Come al solito, un confronto sullo stato di avanzamento rispetto al resto dell’Europa occidentale vede le imprese italiane ancora in una fase di studio e sperimentazione. Il rapporto tra chi non considera o comincia solo oggi ad applicare una strategia orientata al “futuro del lavoro” e cosiddetti “determinati digitali” che possono invece vantare di applicare i principi dello smartworking in modo integrato o addiritttura pienamente integrato (percentuali del 28% e 11% rispettivamente) è di 60 a 40. Una percentuale del 35% di aziende consultate risponde di avere appena avviato una strategia compiuta.

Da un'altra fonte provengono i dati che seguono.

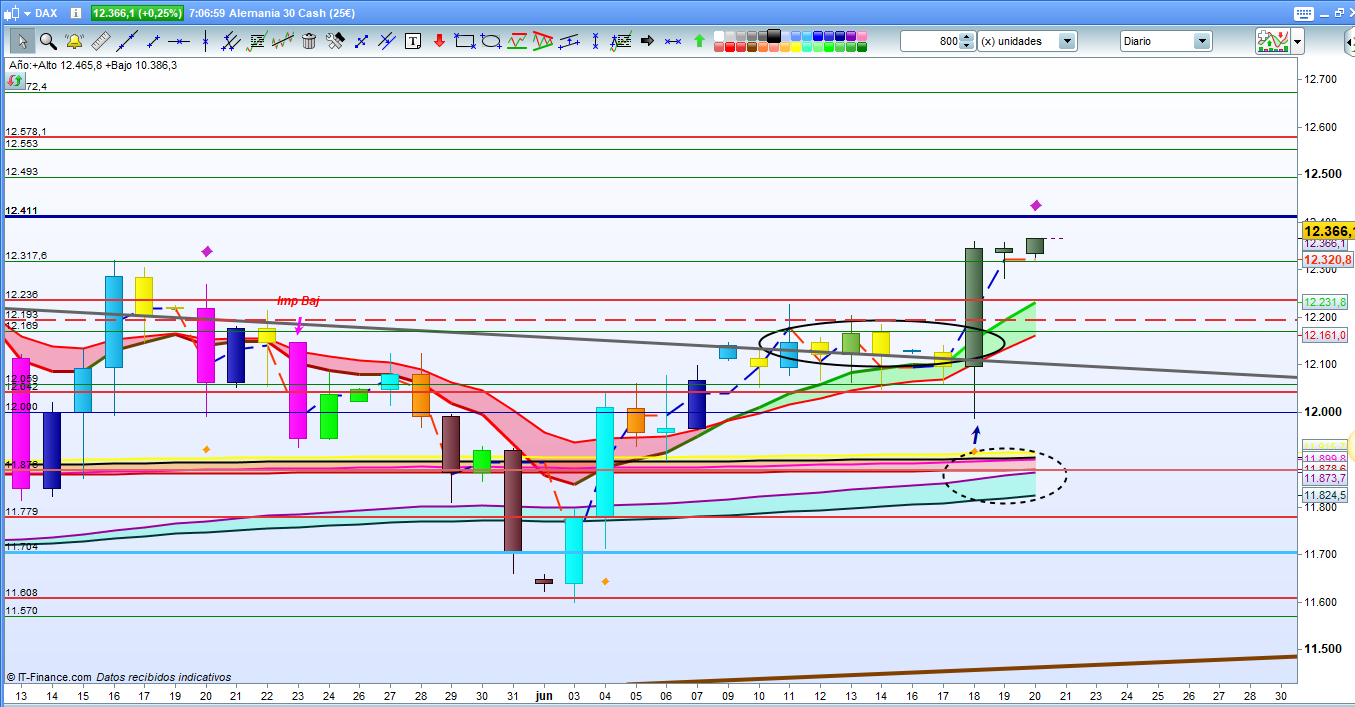
Task: Select the pointer cursor tool
Action: pos(22,41)
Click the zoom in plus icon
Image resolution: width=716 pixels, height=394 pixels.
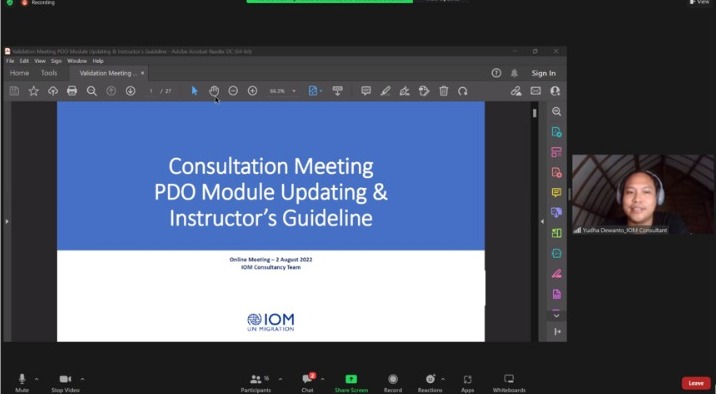252,91
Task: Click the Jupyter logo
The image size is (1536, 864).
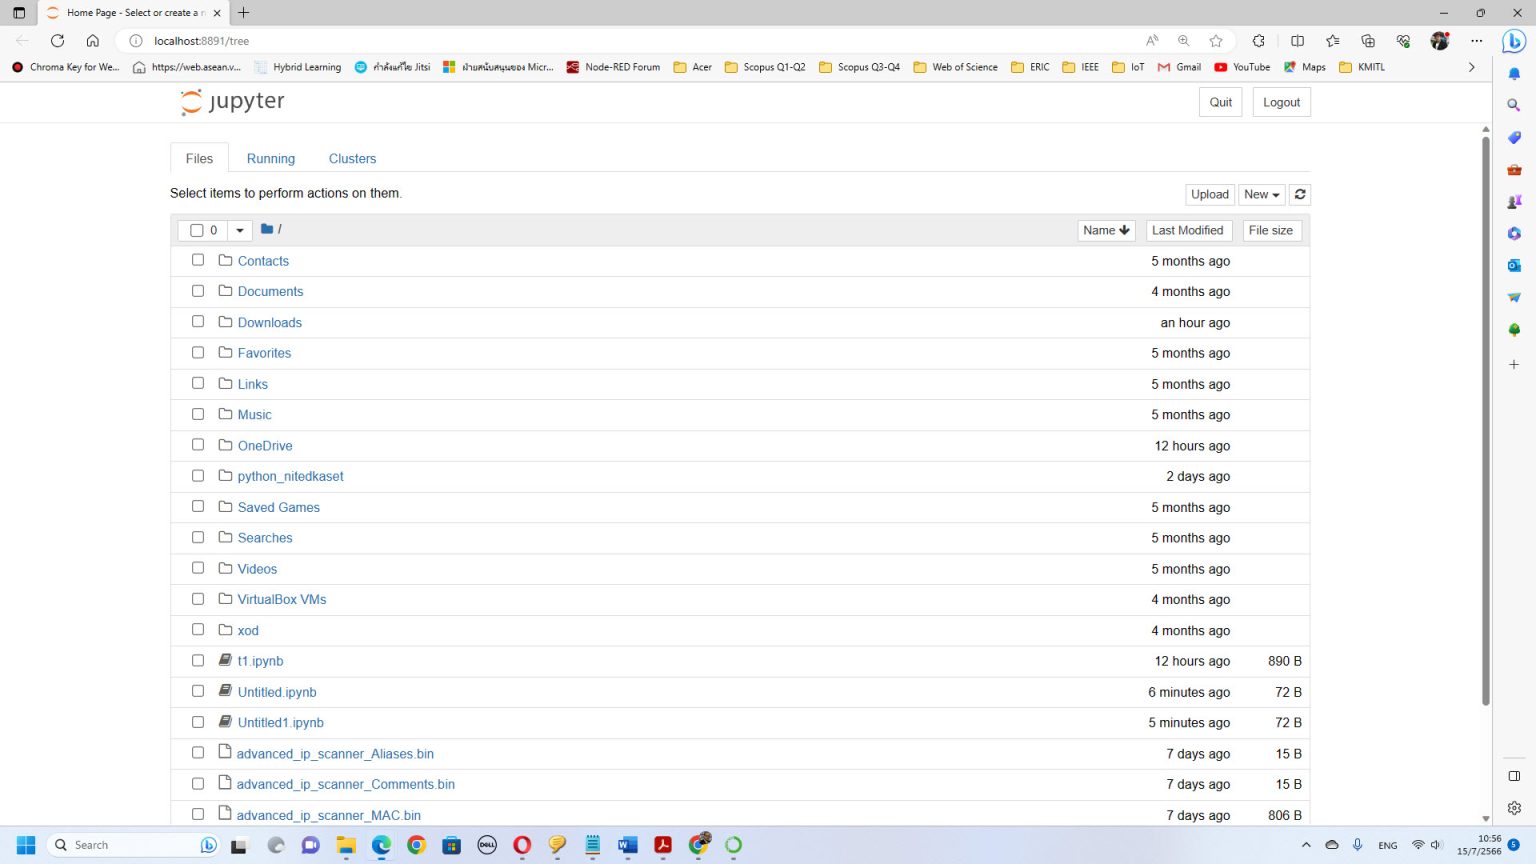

Al primo posto, nella tipologia di progetti avviati, ci sono (51% dei rispondenti) attività di reskilling e di smart working, oltre a iniziative di messa in sicurezza (44%). Ancora piuttosto basse le voci talent management ed employee experience che secondo la Bigliani rappresentano il futuro. Le previsioni di IDC in quest’ambito citano per esempio la graduale adozione di metriche di Key behavioral indicators, il successo dei marketplace come canale di offerta e ricerca di competenze, specialmente digitali e il moltiplicarsi di formule di co-creation, co-working e crowdsourcing per aziende caratterizzate da “workspace” sembre più aperti e ibridi.